Here we have given,

The work required to pump all of the water out of the top of an upright conical tank that is 10 feet high and has a radius of 4 feet at the top.

Formula for work is,

$W=Fd$

Similar triangles:

 if two triangles are similar, then their corresponding sides are in equal proportion.

We have give,

The work required to pump all of the water out of the top of an upright conical tank that is 10 feet high and has a radius of 4 feet at the top. 

From the given information,

Height of the conical tank is 10 ft and radius is 4 ft.

Suppose that height of the slice is y ft and radius of the height is x ft.
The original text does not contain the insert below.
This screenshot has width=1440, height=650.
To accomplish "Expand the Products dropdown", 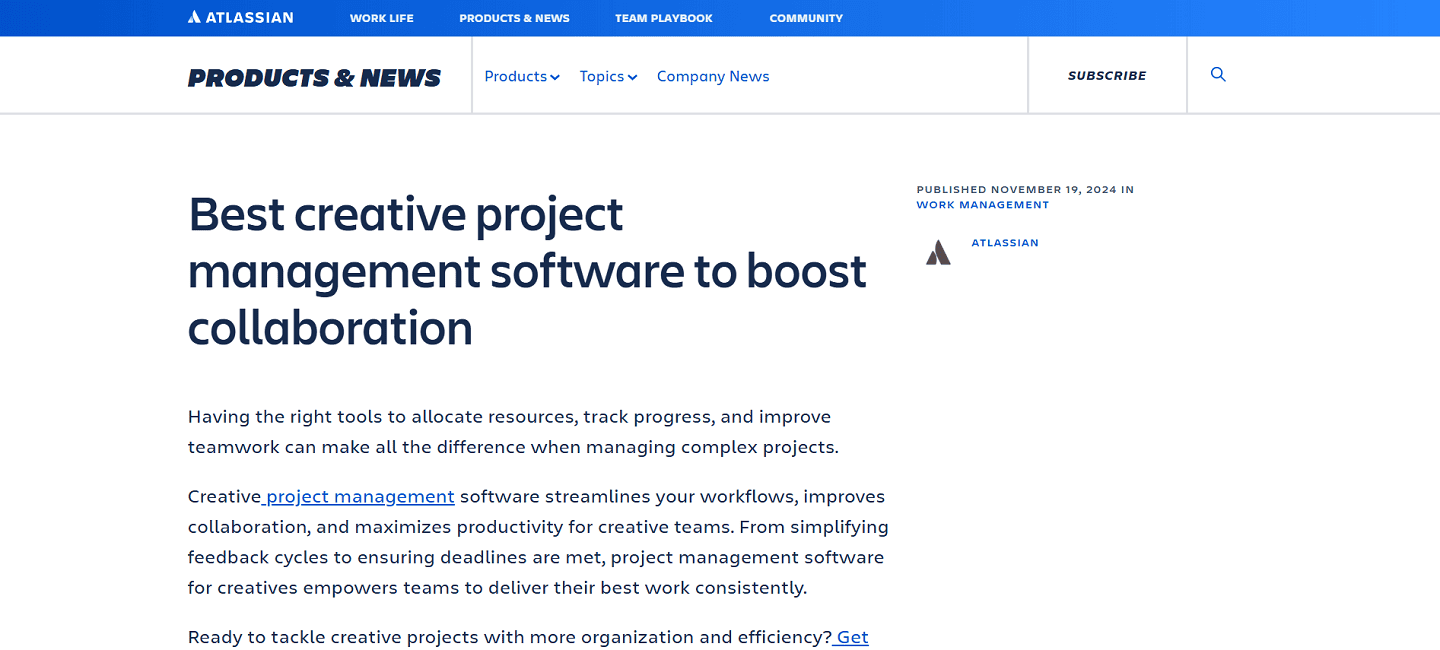I will pyautogui.click(x=514, y=76).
Volume of the slice = ${\mathrm{\pi r}}^2\mathrm{dy}$

The weight density of water = $\omega =62.4$ pounds per cubic ft.

The vertical distance = 10 - y.

Using similar triangle properties,

$\frac{x}{y}=\frac{4}{10}$

$\Rightarrow x=\frac{4}{10}y$

Using, $W=Fd=\omega Vd$

Substituting value for the $\omega , V \mathrm{and} d$,

$W=64.2\times \mathrm{\pi }\times {\left(\frac{4}{10}y\right)}^2\times \mathrm{dy}\times (10-\mathrm{y})$

Hence, 

$$\begin{gathered} W={\int }_0^{10}62.4\times \mathrm{\pi }\times {\left(\frac{4}{10}y\right)}^2\times \mathrm{dy}\times (10-\mathrm{y}) \\ =9.984\mathrm{\pi }{\int }_0^{10}{\mathrm{y}}^2(10-\mathrm{y})\mathrm{dy} \\ =9.984\mathrm{\pi } \times 833.33333 \\ =8319.9997\mathrm{\pi } \end{gathered}$$

So W = 8319.9997$\mathrm{\pi }$ foot pounds.

Hence, the work required to pump all of the water out of the top of an upright conical tank that is 10 feet high and has a radius of 4 feet at the top is 8319.9997$\mathrm{\pi }$ foot pounds.